_What is required:_
Transcribe these records exactly, dropping every picture.

_Provided material:_
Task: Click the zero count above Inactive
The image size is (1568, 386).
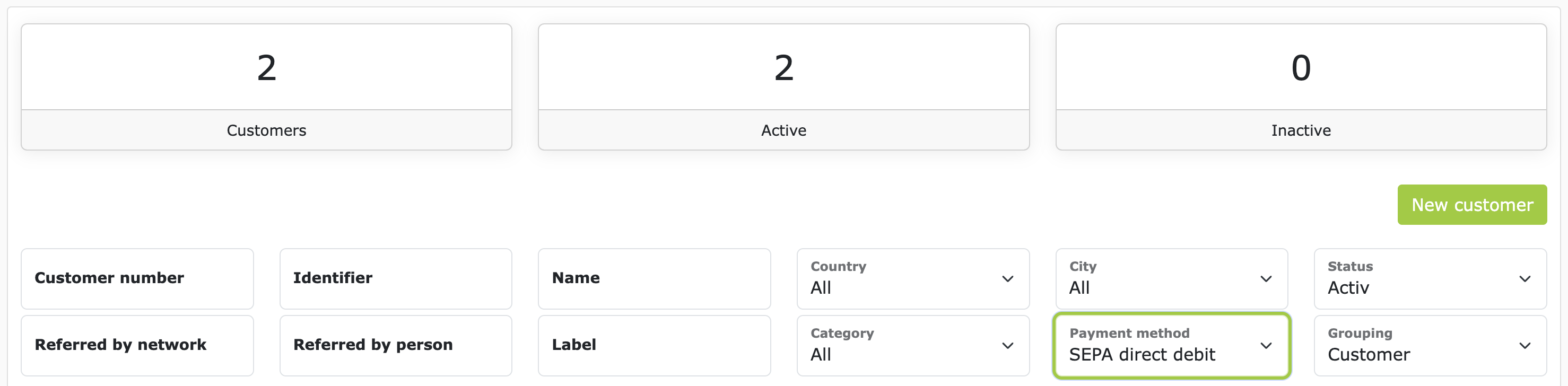Action: 1301,67
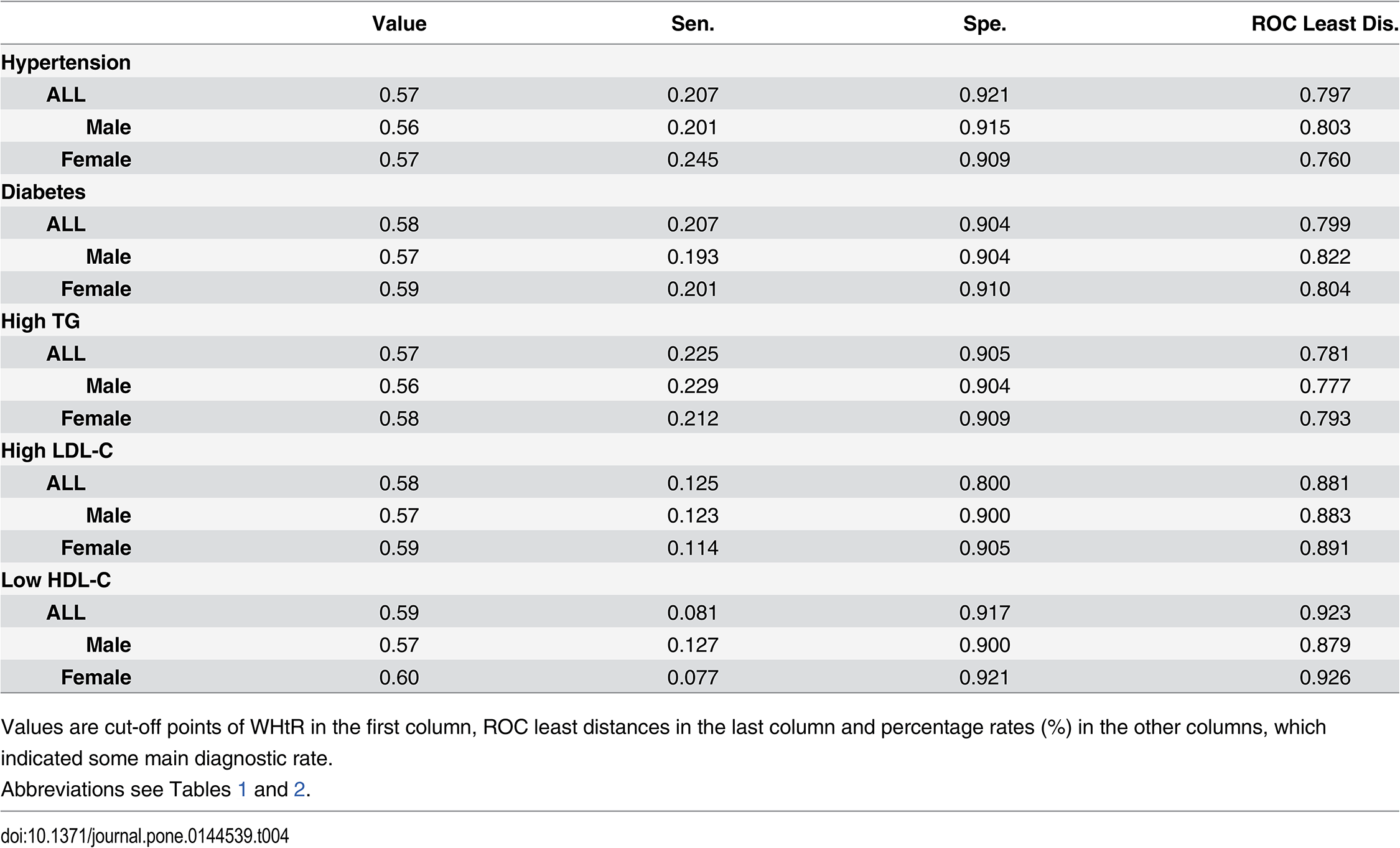
Task: Select the Diabetes section heading
Action: pyautogui.click(x=44, y=192)
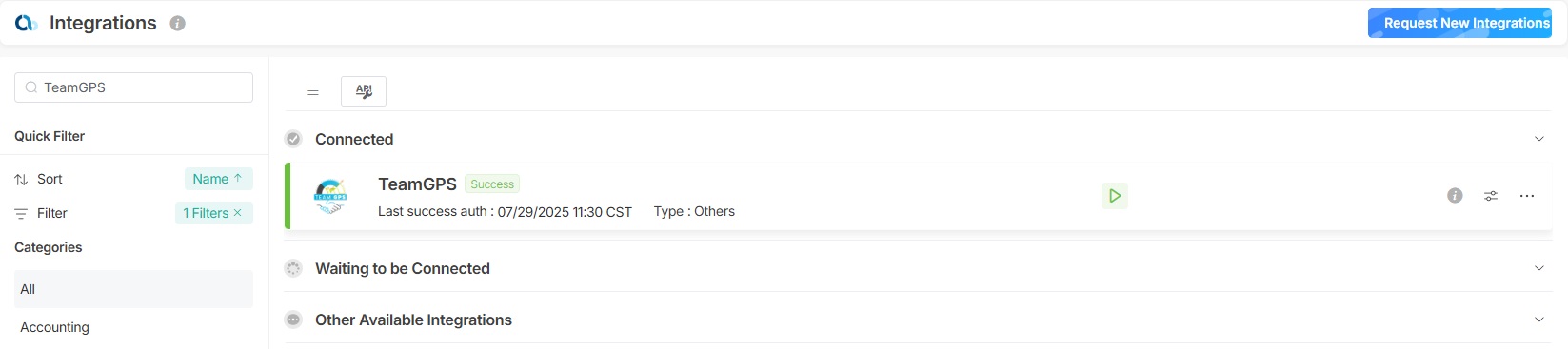Run TeamGPS with the green play icon

coord(1115,196)
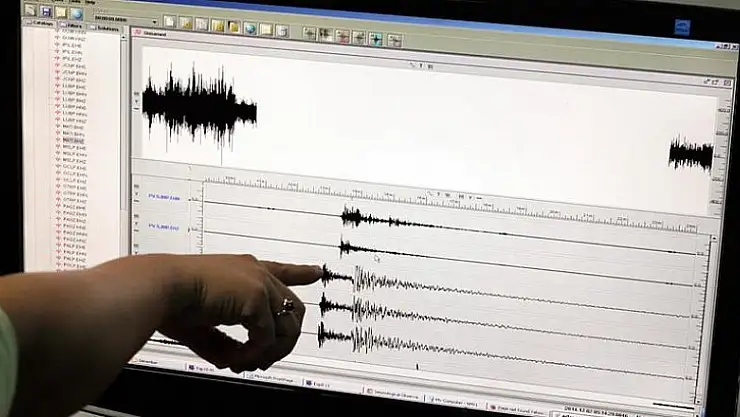Open the Filters tab
The height and width of the screenshot is (417, 740).
tap(73, 27)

_Task output:_
Task: Click the zero count above Inactive
The image size is (1568, 386).
Action: 1301,67
Task: Select the Diabetes section heading
Action: pyautogui.click(x=44, y=192)
Run TeamGPS with the green play icon

coord(1115,196)
Open the Filters tab
The height and width of the screenshot is (417, 740).
tap(73, 27)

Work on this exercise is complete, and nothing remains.